Stablecoins Emerge as Crypto’s Breakout Star and VCs Are Betting Billions on It
In a crypto market often defined by volatility, hype cycles, and speculative fervor, one corner of the space is quietly — and definitively — proving its staying power: stablecoins. What

In a crypto market often defined by volatility, hype cycles, and speculative fervor, one corner of the space is quietly — and definitively — proving its staying power: stablecoins. What began as a simple mechanism to peg crypto assets to the U.S. dollar has evolved into a financial revolution moving billions daily, and venture capitalists are taking notice in a big way.
Stablecoins, long seen as a secondary layer in crypto’s tech stack, are now being treated as crypto’s gateway to the real economy, with use cases in payments, savings, cross-border transfers, and enterprise finance expanding at an unprecedented rate.
“We’re still in the early innings,” said Stefan Cohen, partner at Bain Capital Crypto. “But the scale is already staggering.”
The turning point for many came last October, when fintech giant Stripe acquired crypto infrastructure startup Bridge for $1.1 billion, the largest crypto M&A deal to date. The acquisition wasn’t about speculation.
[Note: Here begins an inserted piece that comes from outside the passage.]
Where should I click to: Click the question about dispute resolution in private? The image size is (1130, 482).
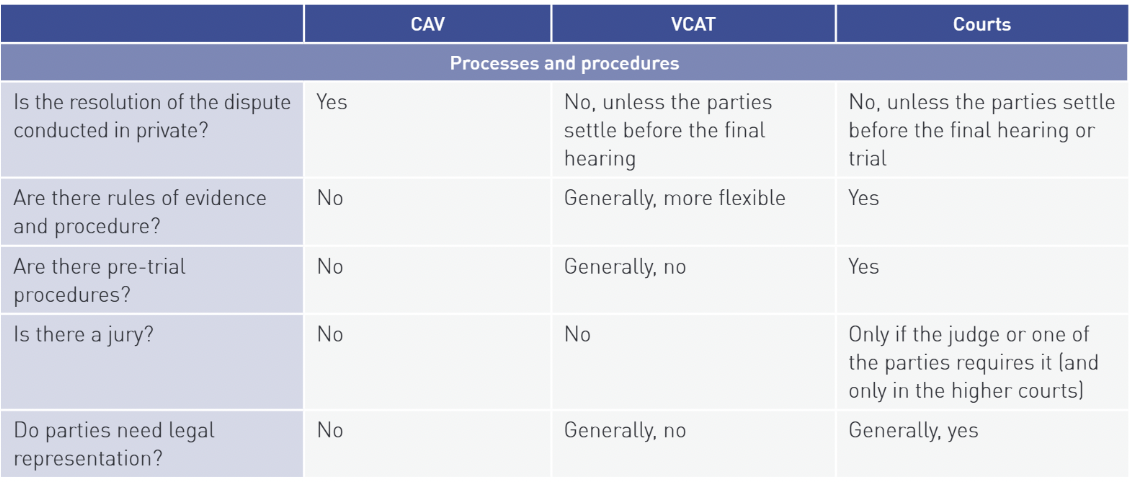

It was about putting stablecoin rails into real-world financial infrastructure.
With $1 trillion in total payment volume, Stripe’s move unlocked an entirely new outlook for stablecoins.
Juan Lopez, general partner at VanEck Ventures and former Circle Ventures leader, sees enormous upside: “If Stripe transitions its volume to its own stablecoin and runs an interoperable platform, that’s a potential $40 billion annual net interest margin opportunity, assuming treasury yields remain steady around 4%.”
That kind of monetization is turning stablecoins from a fringe innovation into a serious contender in global finance and investors are racing to position themselves accordingly.
The numbers back up the optimism, stablecoin settlement volumes have surpassed $10 trillion annually, with cross-border payments hitting $50 billion per month, up from near zero just over a year ago.
Total stablecoin supply has grown from $125 billion at the start of 2024 to nearly $230 billion today, an 84% surge, and it’s increasingly decoupled from traditional crypto market cycles.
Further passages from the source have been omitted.